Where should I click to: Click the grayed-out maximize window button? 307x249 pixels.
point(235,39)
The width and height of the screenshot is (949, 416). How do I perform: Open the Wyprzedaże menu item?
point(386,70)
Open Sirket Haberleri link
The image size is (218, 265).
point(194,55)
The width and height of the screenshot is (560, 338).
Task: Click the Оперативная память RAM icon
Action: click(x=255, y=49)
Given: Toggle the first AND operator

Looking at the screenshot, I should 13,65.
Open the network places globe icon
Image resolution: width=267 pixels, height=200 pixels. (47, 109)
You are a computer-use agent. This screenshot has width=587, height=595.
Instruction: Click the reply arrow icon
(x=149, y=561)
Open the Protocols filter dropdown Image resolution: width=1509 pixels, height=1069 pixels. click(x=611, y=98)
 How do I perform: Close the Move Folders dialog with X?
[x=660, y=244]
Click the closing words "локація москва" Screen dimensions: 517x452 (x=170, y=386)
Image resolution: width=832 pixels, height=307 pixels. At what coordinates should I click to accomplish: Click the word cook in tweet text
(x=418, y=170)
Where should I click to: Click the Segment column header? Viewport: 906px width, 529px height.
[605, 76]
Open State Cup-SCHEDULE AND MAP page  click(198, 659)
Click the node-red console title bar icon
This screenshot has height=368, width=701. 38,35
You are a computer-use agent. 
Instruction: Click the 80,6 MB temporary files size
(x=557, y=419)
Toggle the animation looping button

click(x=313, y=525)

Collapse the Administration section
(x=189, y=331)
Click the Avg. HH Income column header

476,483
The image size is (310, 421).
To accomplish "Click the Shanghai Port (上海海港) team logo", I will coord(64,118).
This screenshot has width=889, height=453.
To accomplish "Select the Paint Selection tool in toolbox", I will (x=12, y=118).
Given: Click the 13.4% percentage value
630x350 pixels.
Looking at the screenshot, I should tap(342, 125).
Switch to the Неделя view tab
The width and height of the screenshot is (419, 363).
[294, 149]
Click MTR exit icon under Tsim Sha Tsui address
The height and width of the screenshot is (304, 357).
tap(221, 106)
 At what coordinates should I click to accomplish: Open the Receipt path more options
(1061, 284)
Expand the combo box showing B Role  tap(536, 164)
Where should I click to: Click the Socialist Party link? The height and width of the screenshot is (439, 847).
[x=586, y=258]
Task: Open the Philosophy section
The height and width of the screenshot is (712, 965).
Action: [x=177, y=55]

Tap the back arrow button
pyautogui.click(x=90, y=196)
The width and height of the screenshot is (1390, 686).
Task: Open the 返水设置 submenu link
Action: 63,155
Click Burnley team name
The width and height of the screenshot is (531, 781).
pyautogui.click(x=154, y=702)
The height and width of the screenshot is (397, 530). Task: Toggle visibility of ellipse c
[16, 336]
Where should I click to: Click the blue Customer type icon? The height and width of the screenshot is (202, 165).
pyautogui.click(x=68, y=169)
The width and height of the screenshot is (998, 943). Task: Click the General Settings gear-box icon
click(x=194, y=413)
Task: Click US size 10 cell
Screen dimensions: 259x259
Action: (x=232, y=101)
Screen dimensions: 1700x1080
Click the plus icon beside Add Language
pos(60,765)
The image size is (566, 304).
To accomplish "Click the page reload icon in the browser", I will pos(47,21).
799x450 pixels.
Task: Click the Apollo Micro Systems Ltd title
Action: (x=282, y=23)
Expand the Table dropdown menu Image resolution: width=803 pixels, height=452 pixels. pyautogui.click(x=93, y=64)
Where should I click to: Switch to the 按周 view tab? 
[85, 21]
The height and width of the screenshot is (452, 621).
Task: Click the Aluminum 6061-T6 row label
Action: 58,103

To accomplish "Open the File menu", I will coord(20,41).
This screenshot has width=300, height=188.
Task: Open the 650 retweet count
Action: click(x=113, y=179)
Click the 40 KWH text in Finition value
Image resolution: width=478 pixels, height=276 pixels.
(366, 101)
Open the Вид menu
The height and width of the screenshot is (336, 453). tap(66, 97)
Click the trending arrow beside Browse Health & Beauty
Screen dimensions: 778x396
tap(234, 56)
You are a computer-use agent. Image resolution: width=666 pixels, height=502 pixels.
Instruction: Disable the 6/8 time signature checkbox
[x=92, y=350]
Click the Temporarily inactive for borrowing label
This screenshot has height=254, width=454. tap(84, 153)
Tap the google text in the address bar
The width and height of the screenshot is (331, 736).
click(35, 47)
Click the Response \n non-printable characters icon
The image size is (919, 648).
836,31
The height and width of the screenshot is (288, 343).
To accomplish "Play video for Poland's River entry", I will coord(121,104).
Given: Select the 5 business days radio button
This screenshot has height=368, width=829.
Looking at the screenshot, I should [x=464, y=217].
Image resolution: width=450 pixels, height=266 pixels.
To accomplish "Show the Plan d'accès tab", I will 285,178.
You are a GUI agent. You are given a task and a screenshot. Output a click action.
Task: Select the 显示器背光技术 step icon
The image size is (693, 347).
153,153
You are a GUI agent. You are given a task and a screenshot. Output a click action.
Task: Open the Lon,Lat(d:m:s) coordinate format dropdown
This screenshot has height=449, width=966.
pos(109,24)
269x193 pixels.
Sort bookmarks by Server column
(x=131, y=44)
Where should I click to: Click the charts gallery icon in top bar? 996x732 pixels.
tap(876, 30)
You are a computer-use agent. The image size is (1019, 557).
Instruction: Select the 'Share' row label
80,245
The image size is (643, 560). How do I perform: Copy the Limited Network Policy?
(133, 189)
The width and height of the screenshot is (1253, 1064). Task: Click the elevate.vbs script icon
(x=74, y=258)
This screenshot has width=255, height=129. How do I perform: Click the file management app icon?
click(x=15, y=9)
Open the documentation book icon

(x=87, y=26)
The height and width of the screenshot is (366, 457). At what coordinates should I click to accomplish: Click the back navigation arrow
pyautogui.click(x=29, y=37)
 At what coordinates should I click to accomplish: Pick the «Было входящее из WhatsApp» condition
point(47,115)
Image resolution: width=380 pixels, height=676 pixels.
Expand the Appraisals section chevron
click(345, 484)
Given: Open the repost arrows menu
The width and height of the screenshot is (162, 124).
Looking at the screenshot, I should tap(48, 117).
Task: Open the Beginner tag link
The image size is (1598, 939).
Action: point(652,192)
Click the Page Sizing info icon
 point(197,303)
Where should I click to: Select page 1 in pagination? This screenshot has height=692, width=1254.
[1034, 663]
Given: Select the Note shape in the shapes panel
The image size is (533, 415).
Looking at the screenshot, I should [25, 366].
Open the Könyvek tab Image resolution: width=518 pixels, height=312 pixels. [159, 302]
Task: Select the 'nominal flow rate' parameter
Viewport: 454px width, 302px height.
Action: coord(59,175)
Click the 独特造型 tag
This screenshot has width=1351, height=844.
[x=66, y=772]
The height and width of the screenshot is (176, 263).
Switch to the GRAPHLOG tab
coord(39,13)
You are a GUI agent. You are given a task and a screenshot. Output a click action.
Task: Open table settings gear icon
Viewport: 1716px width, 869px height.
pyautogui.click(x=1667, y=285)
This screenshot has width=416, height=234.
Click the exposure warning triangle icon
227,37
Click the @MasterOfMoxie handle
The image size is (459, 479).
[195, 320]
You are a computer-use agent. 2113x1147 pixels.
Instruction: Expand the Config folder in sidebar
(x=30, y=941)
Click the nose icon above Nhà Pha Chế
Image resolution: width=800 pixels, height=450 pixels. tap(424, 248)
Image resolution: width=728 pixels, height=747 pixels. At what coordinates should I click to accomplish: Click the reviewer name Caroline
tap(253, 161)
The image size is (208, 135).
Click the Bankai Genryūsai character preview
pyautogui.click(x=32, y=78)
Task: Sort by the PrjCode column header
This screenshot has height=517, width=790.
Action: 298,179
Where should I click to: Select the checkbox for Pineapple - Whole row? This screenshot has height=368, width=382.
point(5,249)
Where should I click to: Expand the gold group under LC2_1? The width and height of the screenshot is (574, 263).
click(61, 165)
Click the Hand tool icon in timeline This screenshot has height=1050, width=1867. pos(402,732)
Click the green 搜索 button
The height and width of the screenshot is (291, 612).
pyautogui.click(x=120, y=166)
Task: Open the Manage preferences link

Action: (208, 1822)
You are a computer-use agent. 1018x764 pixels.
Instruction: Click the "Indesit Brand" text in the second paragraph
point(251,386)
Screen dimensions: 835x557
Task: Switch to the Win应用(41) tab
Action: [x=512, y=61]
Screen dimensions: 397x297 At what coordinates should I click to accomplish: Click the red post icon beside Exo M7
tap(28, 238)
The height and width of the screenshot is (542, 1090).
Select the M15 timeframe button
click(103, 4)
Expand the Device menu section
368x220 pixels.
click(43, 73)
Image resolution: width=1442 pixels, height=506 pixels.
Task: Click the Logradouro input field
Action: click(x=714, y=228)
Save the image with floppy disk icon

• _What is required_:
Go through the material and copy every line in which the word "team" occurs.

• _Reply_:
To accomplish "Click the Shanghai Port (上海海港) team logo", I will coord(64,118).
Click Burnley team name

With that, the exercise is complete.